Abstract

Resilience has emerged as a key concept in ecology and conservation biology to understand and predict ecosystem responses to global change. In its broadest sense, resilience describes the ability of an ecosystem to resist, and recover from, a disturbance. However, the application of such a concept in different subdisciplines of ecology and in different study systems has resulted in a wide disparity of definitions and ways of quantifying resilience.
This Special Feature, which spans the Journal of Ecology, Journal of Animal Ecology and Functional Ecology, provides an overview of how ecologists define, quantify, compare and predict resilience across different study systems.
The 29 contributions to this Special Feature show the broad range of approaches used by ecologists to study resilience. Almost half of the contributions (48%) study resilience at the community level, with a 30% of them studying resilience at multiple levels of biological organisation.
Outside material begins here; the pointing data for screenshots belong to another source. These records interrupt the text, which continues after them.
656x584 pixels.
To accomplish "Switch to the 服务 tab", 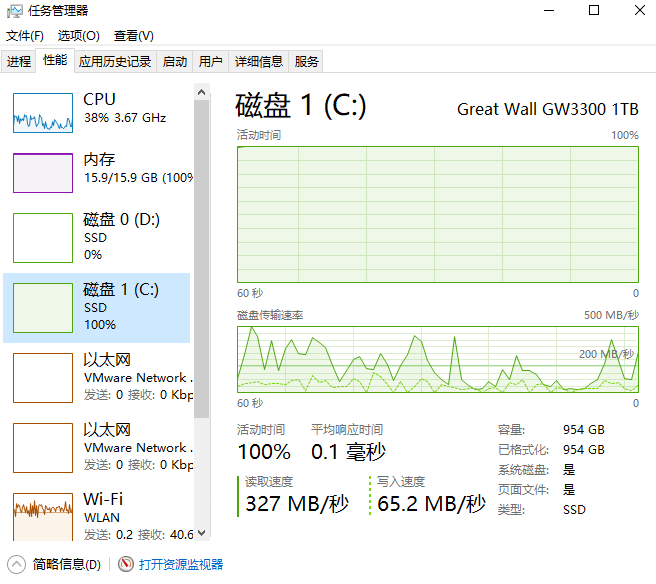I will [x=307, y=62].
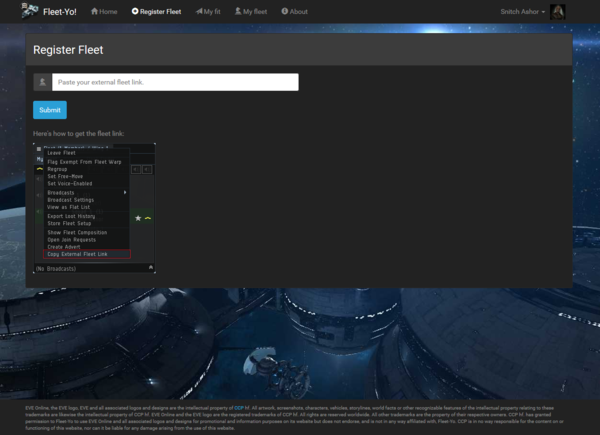Click the Show Fleet Composition entry
600x435 pixels.
pyautogui.click(x=77, y=233)
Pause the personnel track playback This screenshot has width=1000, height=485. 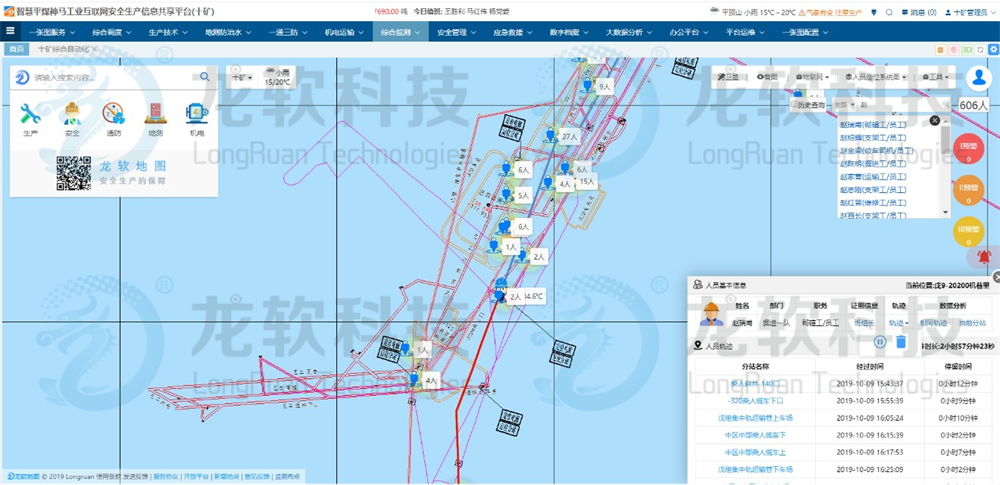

A large proportion of these articles are observational (42%), experimental (14%) or a combination of both (17%) while a 17% utilise theoretical or computational approaches. Although 38%, 21% and 14% of the studies were based solely on plants, animals or micro-organisms, respectively, 17% of them incorporated these multiple trophic levels.
Synthesis. A unified ecological understanding of resilience across systems and taxa requires a trans-disciplinary consensus on what resilience actually is and how to best measure it. Here, we provide an overview of how ecologists define, quantify, compare and predict resilience across different ecological systems and subdisciplines, with reference to the diverse approaches used by contributions to this Special Feature. We identify four key recommendations to harmonise future efforts in resilience research: (a) define resilience using existing theoretical frameworks; (b) use common and comparable metrics to measure resilience; (c) clearly contextualise and define the pre- and post-disturbance state of the ecological system and (d) consider explicitly the disturbance type and regime impacting the system.